Now fishing and seafood processing is a global enterprise, but San Diego, San Pedro, Monterey, Bodega Bay, Eureka and many other communities to this day support fishing and processing enterprises and hundreds of jobs.

But what international competition hasn’t defeated, the state of California just may.

Last month, the California Legislature sent to the Governor legislation that would require superfluous labeling of seafood. The effect of the bill wouldn’t be only to irritate and confuse consumers, but upend the state’s fish processing and retail businesses for a California-only requirement.

I love seafood. I’ll eat almost any preparation – and I want to eat what I ordered off the menu or from the fish merchant’s counter. But guess what – fish fraud is already illegal under several federal and state laws. SB 1138 closes no legal loopholes nor adds any new investigative or enforcement resources.

Instead, SB 1138 requires that fish processors, retailers and restaurants identify the “common name” of the seafood on the label or menu. Which is not actually the familiar name of the fish.

For example, popular “mahi-mahi” must be identified as “dolphinfish.” No chance consumers might think they are being sold a Flipper steak, right?

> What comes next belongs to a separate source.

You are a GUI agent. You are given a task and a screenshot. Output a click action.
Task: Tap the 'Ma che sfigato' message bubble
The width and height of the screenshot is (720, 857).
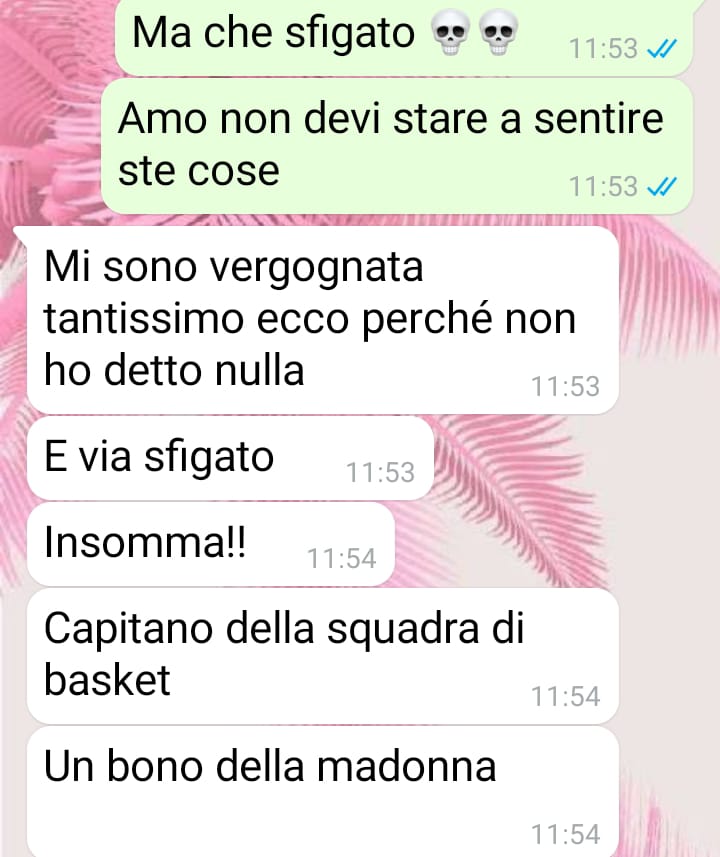pos(403,36)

Did you know there are 32 species of “snapper?” You would if you knew your common names of the fish. Under SB 1138, a seafood merchant would have to separate his “bloodred snapper” from his “blubber lip snapper” to ensure correct packaging and labeling. Actually, it’s more likely the company would decline to deliver the product to California in the first place, given the cost of identifying, segregating and labeling the different species – and the risk of criminal penalties and civil lawsuits if it makes a mistake.

For many years, the federal Food and Drug Administration has required seafood labeling using either the market name or the common name. The market name is what’s familiar to consumers; the common name is used by ichthyologists – and by few others. SB 1138 would treat us all as fisheries experts.

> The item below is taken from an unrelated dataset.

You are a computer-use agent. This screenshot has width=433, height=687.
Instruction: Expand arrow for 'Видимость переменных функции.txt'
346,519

A fishmonger selling ordinary whitefish as “Chilean Seabass” will not be deterred from his crime by a new requirement that the seabass be labeled as Patagonian Toothfish.

As a “fishianado,” I appreciate Sen. Alex Padilla’s sincere effort to improve consumer protections. Unfortunately, this bill instead makes matters much worse – confusing customers and burdening processors and retailers. A far better approach would be to prioritize enforcement and crack down on the bad actors.

Governor Brown should throw this bill back.